In November 2021, Chief Judge Christopher J. Baumann issued an order finding the government had, in fact, met its obligation under the law. The obligation of Section 140, he reasoned, was not to propose a full greenhouse gas reduction scheme by July 2020, but instead to announce rules in line with the purpose of SB 96 – collecting data on emissions.

“Considered within the structure of the entire statutory scheme, Section 140 requires Agency Defendants to collect data that state and local government agencies can utilize to analyze the potential economic effect of rules,” Baumann wrote, adding that the commission had already issued a regulation to that effect.

The Environmental Defense Fund and WildEarth Guardians appealed, disagreeing that Section 140 merely required the state, by July 2020, to take steps toward making the greenhouse gas reductions possible.
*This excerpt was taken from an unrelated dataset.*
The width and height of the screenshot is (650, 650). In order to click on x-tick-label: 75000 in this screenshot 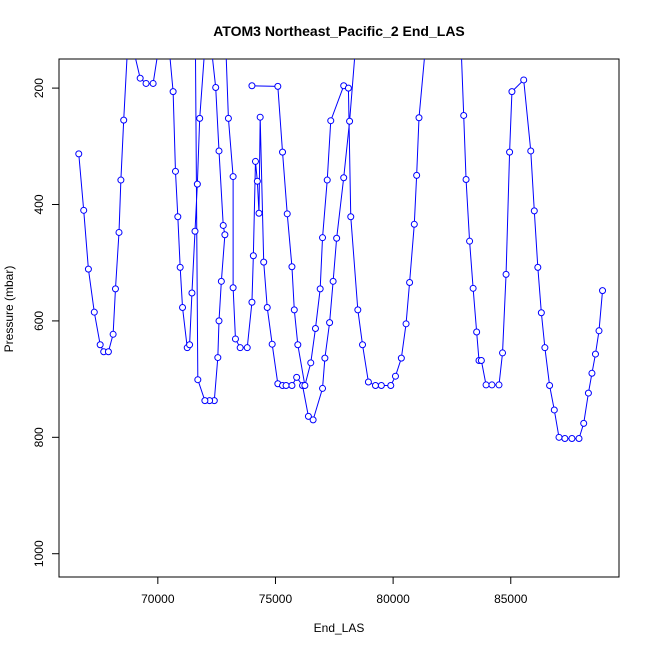, I will do `click(276, 599)`.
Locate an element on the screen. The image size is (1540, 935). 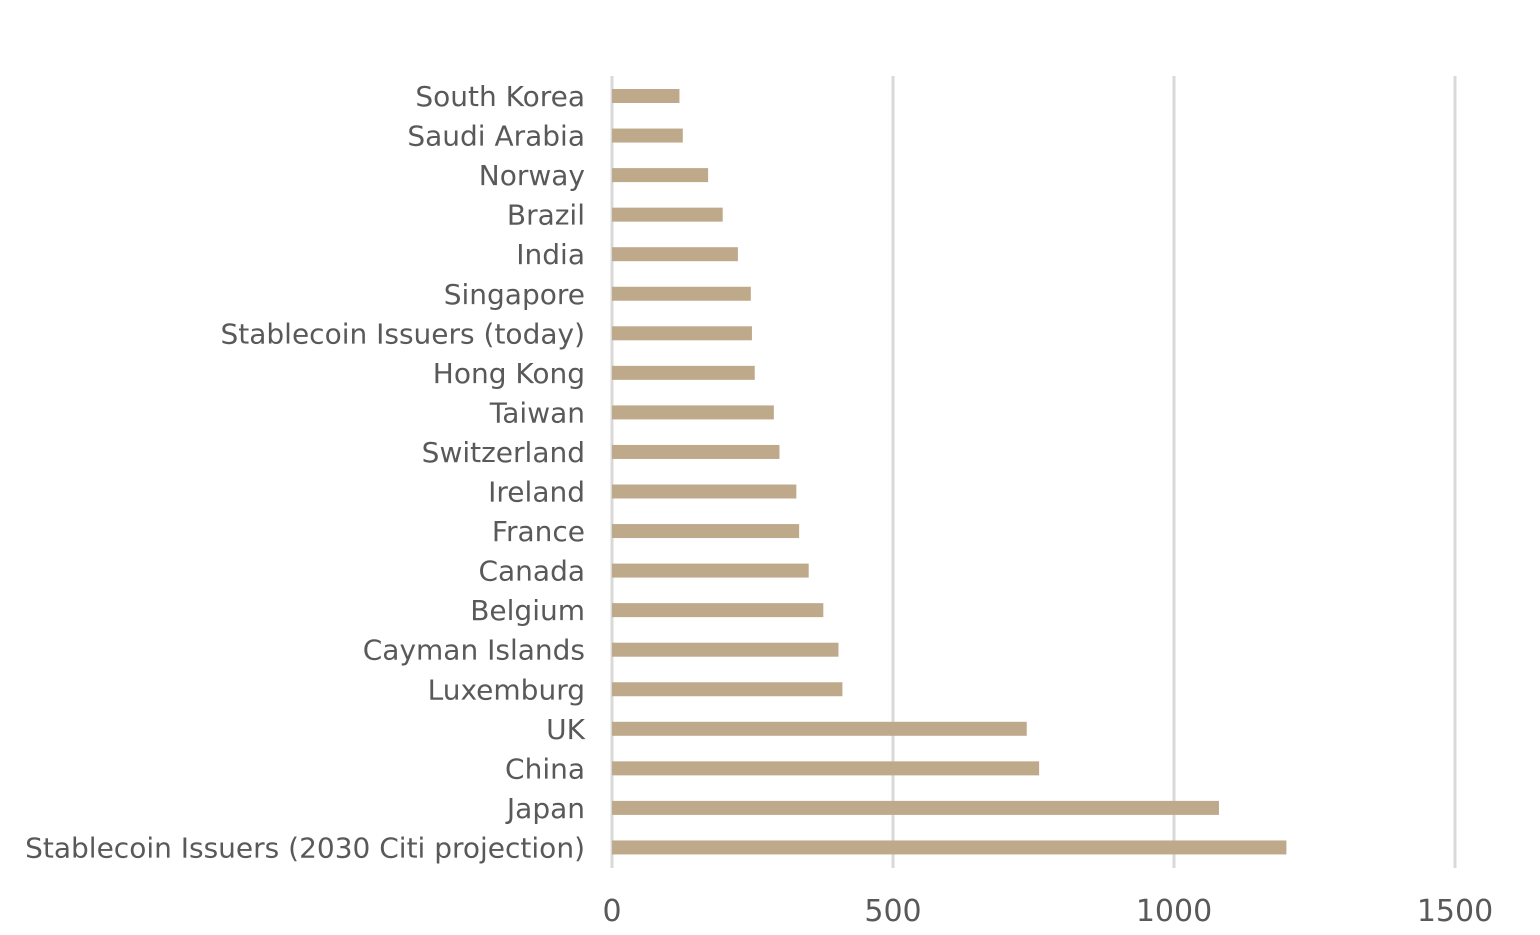
category-label: India is located at coordinates (550, 254).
“Suppose an architect is hired to provide a design by a certain date that would allow the owner to build a 100-story building,” the plaintiffs’ attorneys wrote. “Then suppose the architect only submits a design for three stories by the deadline. Plainly the three-story design does not ‘make it possible’ for the builder to construct a 100-story building.”

During oral arguments last month, the Court of Appeals panel was curious about how HB 1261 and SB 96 interacted with each other.

How can the state know if HB 1261’s targets are met, asked Fox, “if it doesn’t have a good inventory of the sources of greenhouse gases by industry or by source or some accounting mechanism to target where the reductions need to come from?”

Section 140 “is mainly talking about data collection. So, why wouldn’t it be referring to measures for data collection?” added Judge David H. Yun.

Fox, in the panel’s opinion, noted the July 2020 deadline could not make sense for comprehensive emissions reduction rules given the other responsibilities the legislation imposed on the commission, including extensive engagement with relevant groups.

“So, if we were to adopt Plaintiffs’ interpretation, the Commission would effectively be denied the opportunity to perform the statewide, multi-faceted stakeholder engagement required,” she wrote.

Fox explained it would be a “fundamental absurdity” to require the state to propose rules to address three decades of emissions reductions without first setting up a data collection and emissions inventory system. Therefore, the air quality commission’s initial steps prior to July 2020 properly laid the framework for future emissions-reduction policy, the panel concluded.

Xcel Energy also participated in the lawsuit, agreeing with the government that an “unreasonable timeline” for developing climate change regulations was not what the law intended.

The case is Environmental Defense Fund et al. v. Colorado Department of Public Health and Environment et al.